Reducing scan archive storage costs by 95 % using Kinesis Data Firehose
Introduction
Cloud-based services are no different than any other piece of software in a way that requirements change over time. Usually, they are less specific in the beginning of a service’s life. Over time, more requirements and use cases are added.
When we started our cloud journey, one of the few requirements we knew about was that the data that is sent from our customer’s scanners to the cloud via AWS IoT Core needs to be stored in a persistent and reliable way. The obvious choice was to use Amazon S3 to simply store every scan we receive as a single object.
Over time it became apparent that this approach had some severe disadvantages:
- S3 is priced per PUT request to store an object (or scan). This also means that costs will scale with the usage of our SaaS platform - something we try to avoid.

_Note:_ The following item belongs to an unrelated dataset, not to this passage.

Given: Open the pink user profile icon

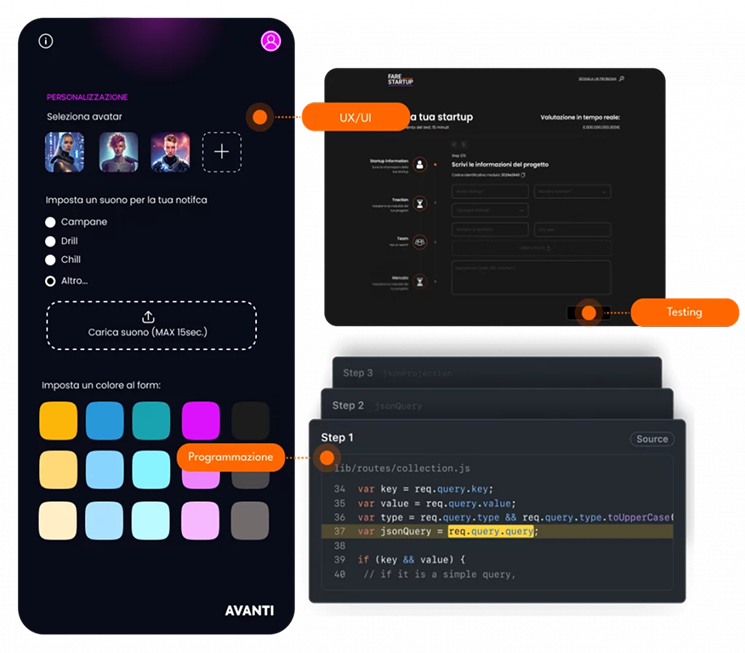Looking at the screenshot, I should (270, 41).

- The data analytics team had to face serious limitations caused by the storage format when they were trying to use the data to gain deeper insights. The simple storage pattern did not allow to query the data by time periods, which is a common access pattern that allows to control the amount of data in a precise way.
This led to finding a better way to solve the problem. One service offered by AWS for handling this is Kinesis Data Firehose, which is described on their website like so:
Amazon Kinesis Data Firehose is an extract, transform, and load (ETL) service that reliably captures, transforms, and delivers streaming data to data lakes, data stores, and analytics services.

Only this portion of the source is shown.